Triennale, when creativity becomes responsibility
Art for Tomorrow 2025 and the 24th International Exhibition confront the crisis of our time. Theaster Gates and culture as a political act
4' min read
4' min read
In a time marked by global crises - political, economic, climate and social - Art for Tomorrow 2025, the symposium organised by The Democracy & Culture Foundation for its 10th edition brings together influential players from the worlds of art, architecture and design such as Norman Foster, Theaster Gates, Jeff Koons, Shirin Neshat and Hans Ulrich Obrist, to name but a few. Within the Milan Triennial, this international meeting, which took place from 12 to 14 May, focused on a crucial question: what role can creativity play in the reconstruction of a collective fabric that is today profoundly torn?

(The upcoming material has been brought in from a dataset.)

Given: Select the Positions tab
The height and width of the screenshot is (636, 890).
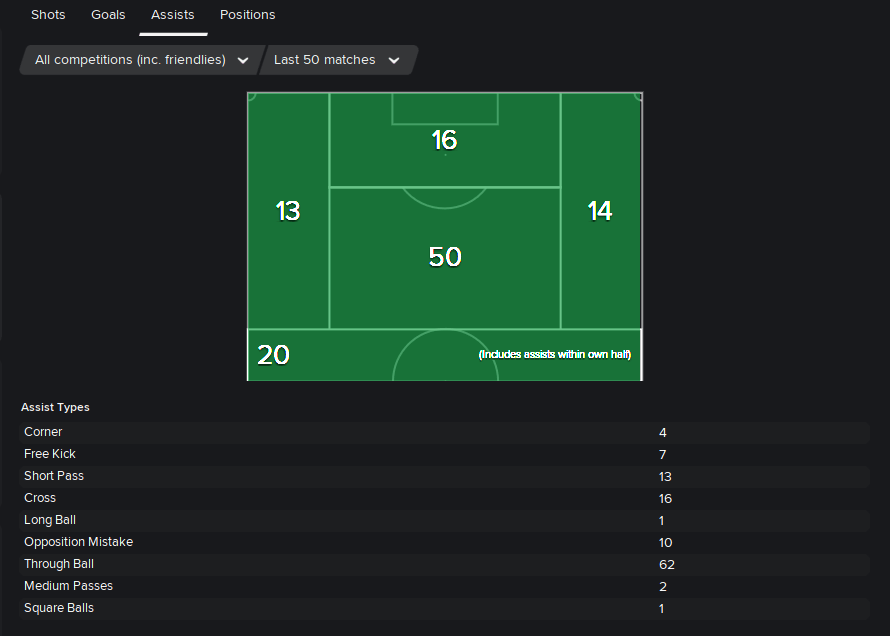Looking at the screenshot, I should click(x=247, y=14).
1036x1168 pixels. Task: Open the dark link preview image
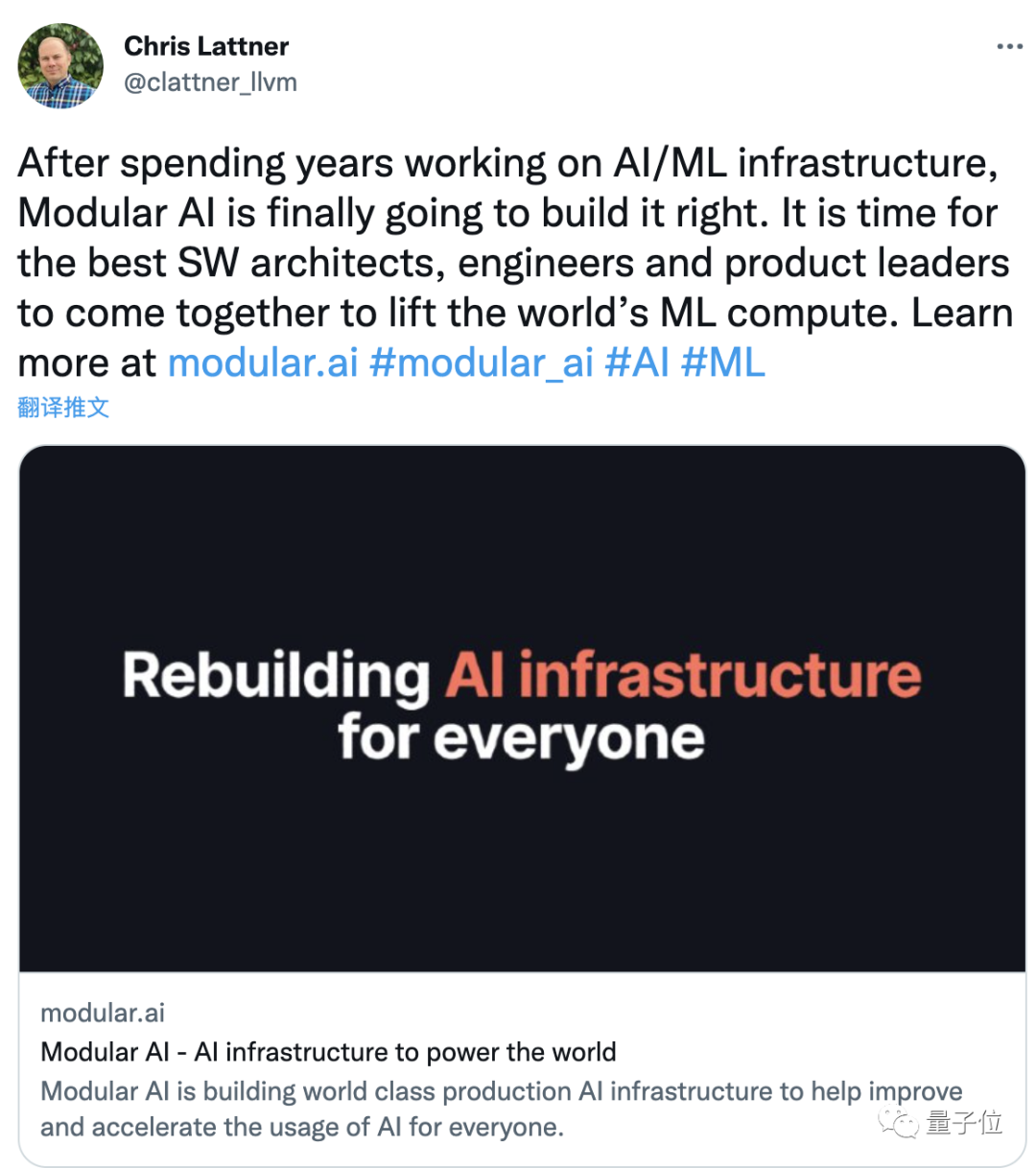pos(522,709)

Art, architecture and design are no longer (only) spaces of contemplation or aesthetics, but prove to be essential tools of understanding, connection and intervention. In a global context where isolation, polarisation and inequality prevail, the creative act becomes a political gesture, a common language, a transformative action.
The heart of the 2025 edition beats around a strong conviction: creativity has a social responsibility. It is no longer enough to inspire, we must also mend. Faced with the temptation of individual withdrawal, Art for Tomorrow proposes an open, courageous gaze, ready to reactivate the sense of 'us' through art as a practice of listening, caring and building shared imaginaries.
Theaster Gates: culture as regeneration
This is witnessed by some of the most authoritative and experimental voices on the international artistic and intellectual scene, including Theaster Gates, artist, urban planner and cultural activist, one of the most radical figures in contemporary art. Born in 1973 in the United States, in his artistic expression he fuses sculpture, performance and oriental spirituality in a practice that celebrates the 'spirit of things' and brings back to life what has been forgotten: objects, spaces, memories.
A ceramist by training, Gates has transformed disused neighbourhoods on Chicago's South Side into living laboratories of urban rebirth, reclaiming abandoned buildings and turning them into inclusive cultural centres. His work is a concrete response to inequality, a bridge between art and activism that believes in culture as an engine of social transformation. At the Milan Triennale he presents a special project, 'Clay Corpus', which combines craftsmanship, memory and the future. In the space of Casa Lana, the artist has built a research centre dedicated to Tokoname Japanese ceramics, bringing into dialogue the works of the "Koide" collection - handed down by the master Yoshihiro Koide, now without heirs - with reflections on the fate of artisanal knowledge on the verge of extinction. During the conversation the artist had with Farah Nayeri at the Triennale for Art for Tomorrow, several themes were addressed, but the most topical one concerned the changing political landscape in the United States. "We thought it was a joke," declared Theaster Gates, "but the dismantling of systems is real - and the right wing, at least in the US, is carrying it out with surprising effectiveness, profoundly affecting culture and everyday life. Precariousness has become the norm: all it takes is one phone call to find out that a friend has lost his job, and soon after, another one'. 'This situation,' he says, 'has driven us to a profound awareness: no one can afford to stay out of politics; the absence of participation has real consequences; rather than relying on leadership, everyone must act concretely to support their community. Change does not come from above, but from the sum of small everyday gestures'.
And with regard to another important issue facing American society, namely equity and diversity, for the artist, 'progress is scary and fear breeds violence; advances in equity and diversity have triggered a wave of deep-seated, often hidden but powerful fears; a section of society fears losing a cultural and symbolic heritage that it considers 'its own', and this fear - if not addressed with love and awareness - results in invisible violence, silent but real rifts. Sharing power remains taboo, and without a new form of coexistence, no one will surrender it peacefully. The consequence? A growing social discouragement that could, however, contain within itself the spark for radical change'. The artist, at the end of the conversation, admits: "I was not planning to talk politics at the Triennale, but today, more than ever, politics must enter everywhere, even where architecture, design or fashion are discussed, because there can be no authentic beauty without truth, conflict and collective responsibility".